── INPUT DATA ──
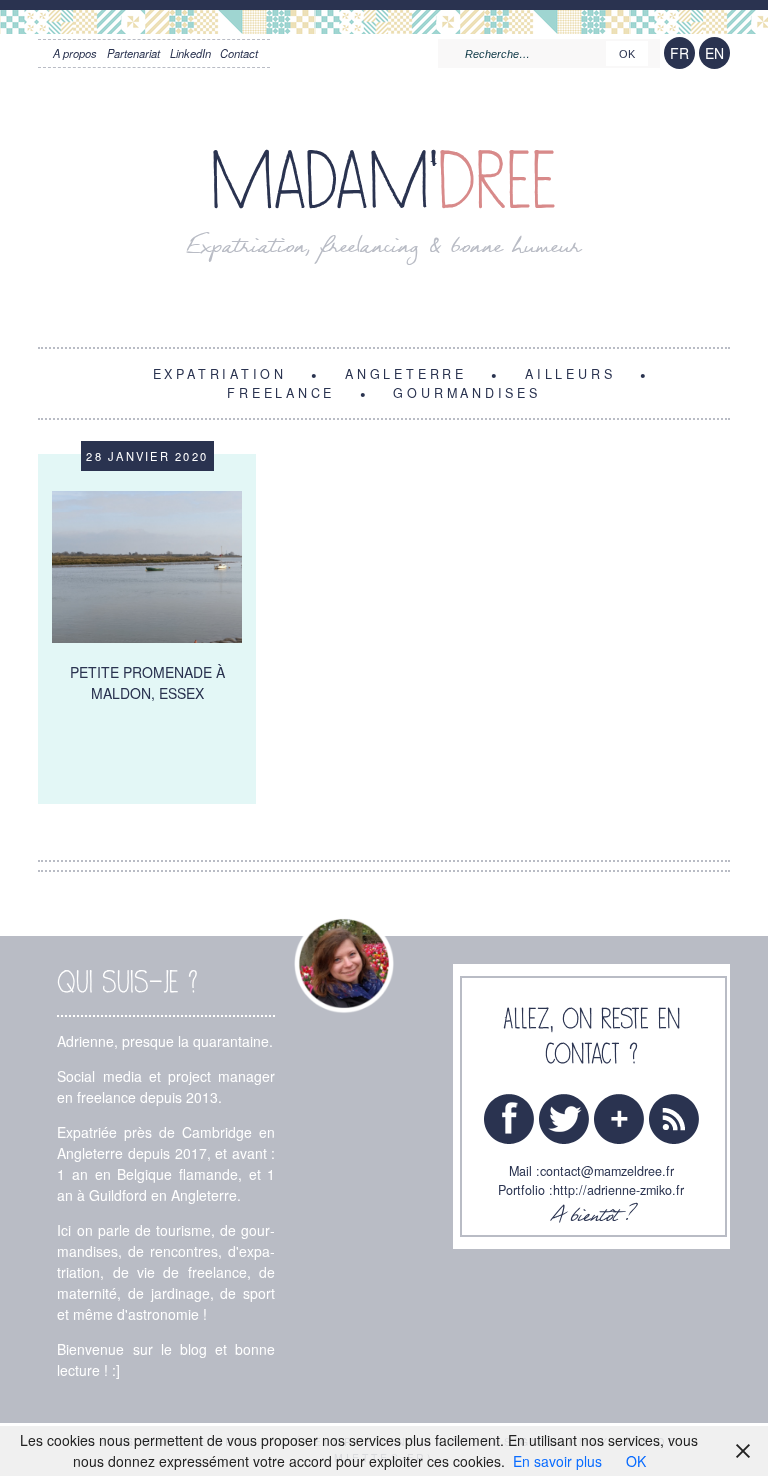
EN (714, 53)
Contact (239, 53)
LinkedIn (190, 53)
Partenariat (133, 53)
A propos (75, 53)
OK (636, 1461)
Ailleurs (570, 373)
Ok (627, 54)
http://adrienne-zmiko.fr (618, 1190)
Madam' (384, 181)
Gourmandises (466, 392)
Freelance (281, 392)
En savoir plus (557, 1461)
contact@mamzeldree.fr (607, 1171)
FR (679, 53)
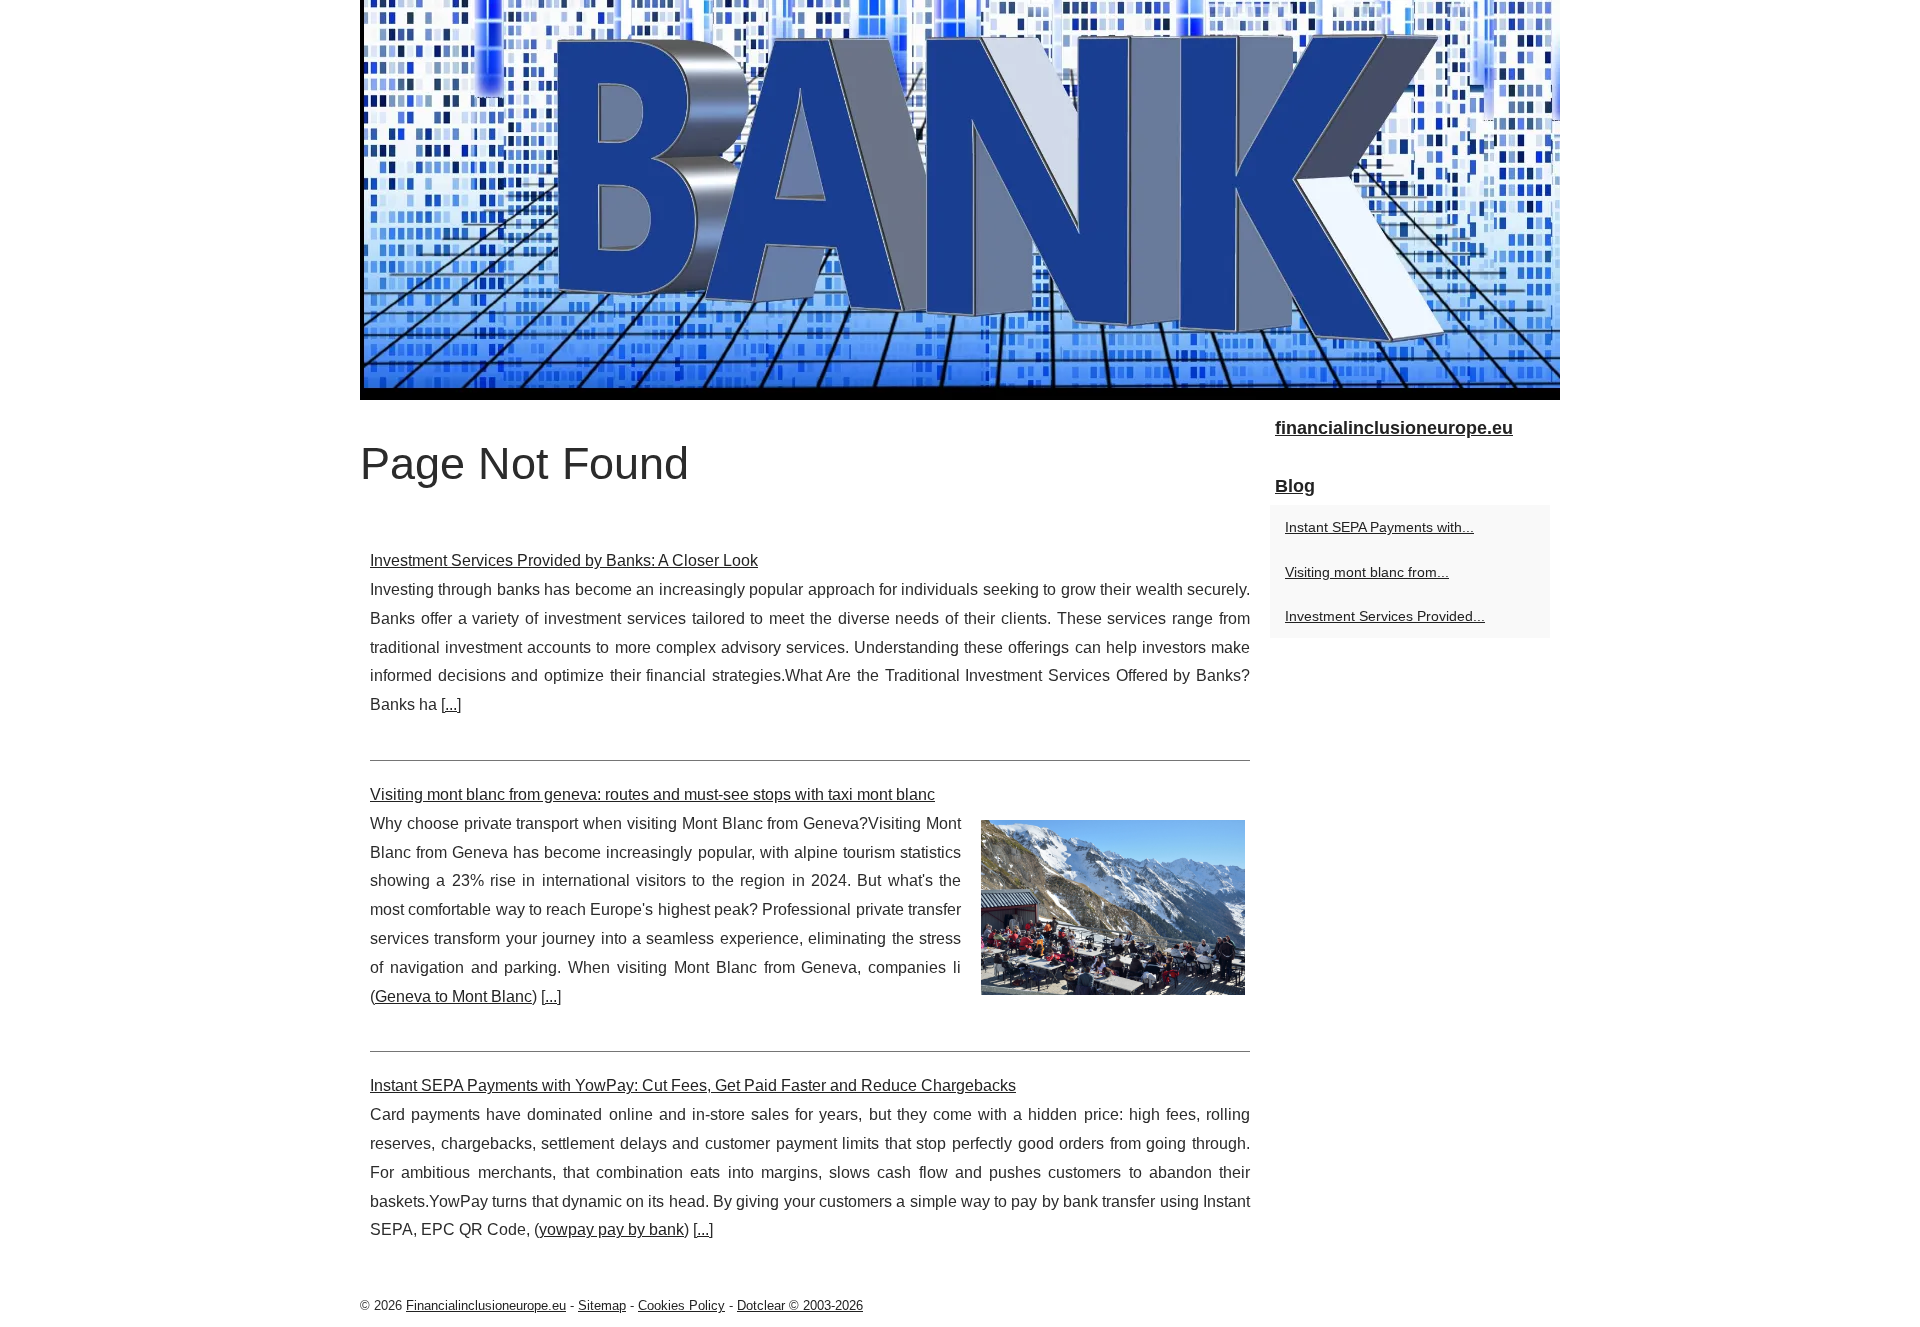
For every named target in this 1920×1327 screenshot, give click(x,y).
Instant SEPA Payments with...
───
── INPUT DATA ──
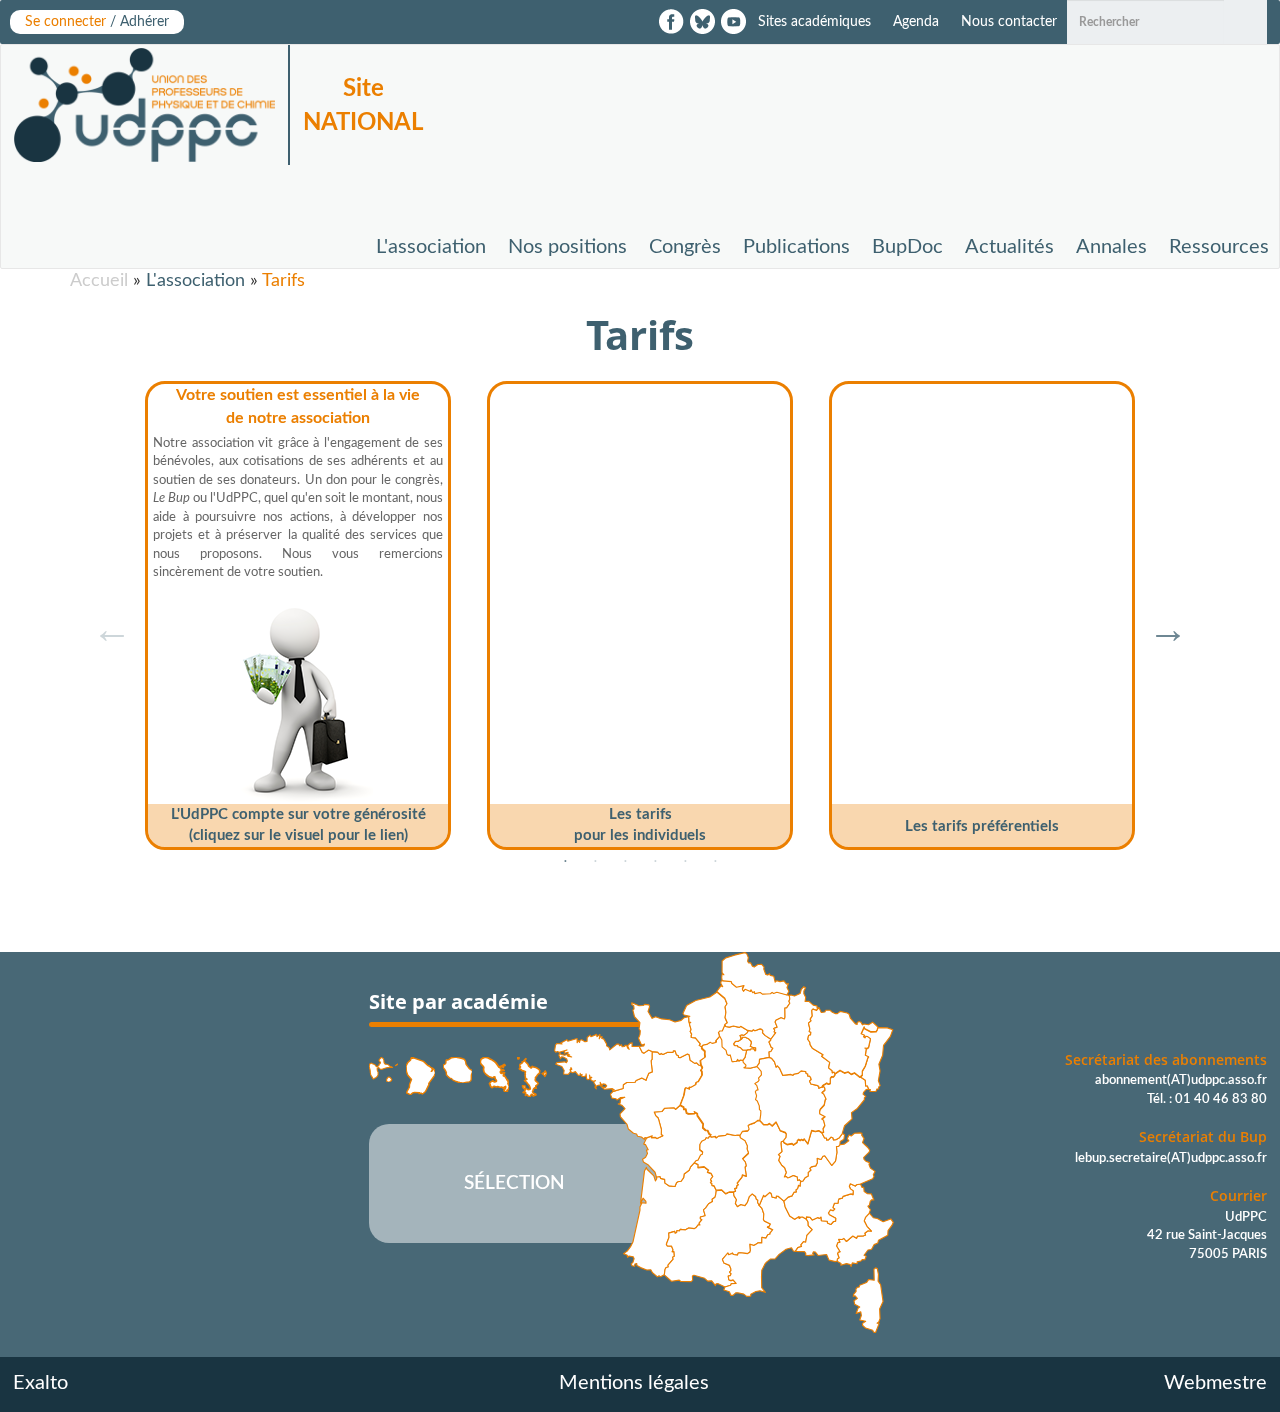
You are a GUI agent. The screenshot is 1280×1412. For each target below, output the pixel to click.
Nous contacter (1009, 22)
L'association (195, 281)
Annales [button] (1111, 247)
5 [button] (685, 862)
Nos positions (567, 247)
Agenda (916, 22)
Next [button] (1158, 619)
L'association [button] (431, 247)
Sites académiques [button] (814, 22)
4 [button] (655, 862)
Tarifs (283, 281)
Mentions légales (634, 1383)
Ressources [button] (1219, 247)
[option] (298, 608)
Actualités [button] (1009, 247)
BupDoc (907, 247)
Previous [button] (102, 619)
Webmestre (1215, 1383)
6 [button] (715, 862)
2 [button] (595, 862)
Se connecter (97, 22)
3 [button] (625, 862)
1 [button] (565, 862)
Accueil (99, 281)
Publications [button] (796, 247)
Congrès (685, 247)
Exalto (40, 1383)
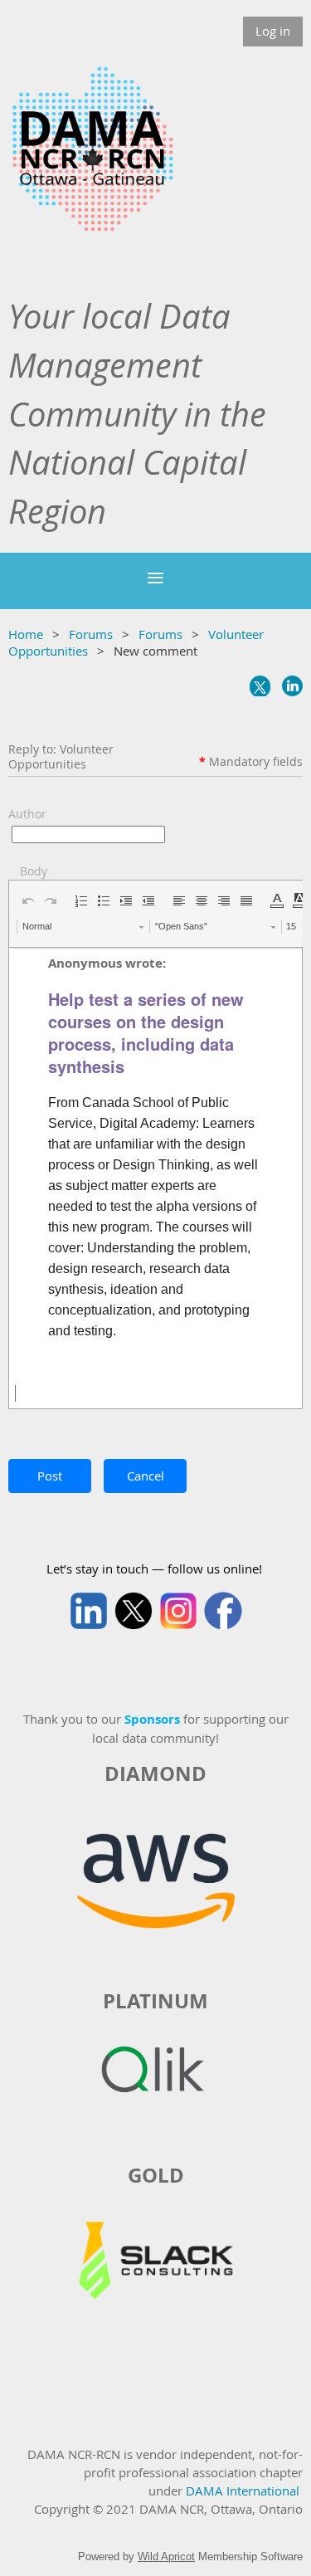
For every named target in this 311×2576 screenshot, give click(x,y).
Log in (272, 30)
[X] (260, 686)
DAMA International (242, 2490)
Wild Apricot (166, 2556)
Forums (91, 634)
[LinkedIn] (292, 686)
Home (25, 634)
───
EXERCISE DETAILS:
Sift through the entries and copy every line with "click".

OUTPUT OF THE TASK:
For every named target in this 1920×1327 screenshot, give click(x,y).
You are a GUI agent. The screenshot is 1280×1412. For each target below, output the pixel to click.
For every named target in this 311×2576 screenshot, give click(x,y).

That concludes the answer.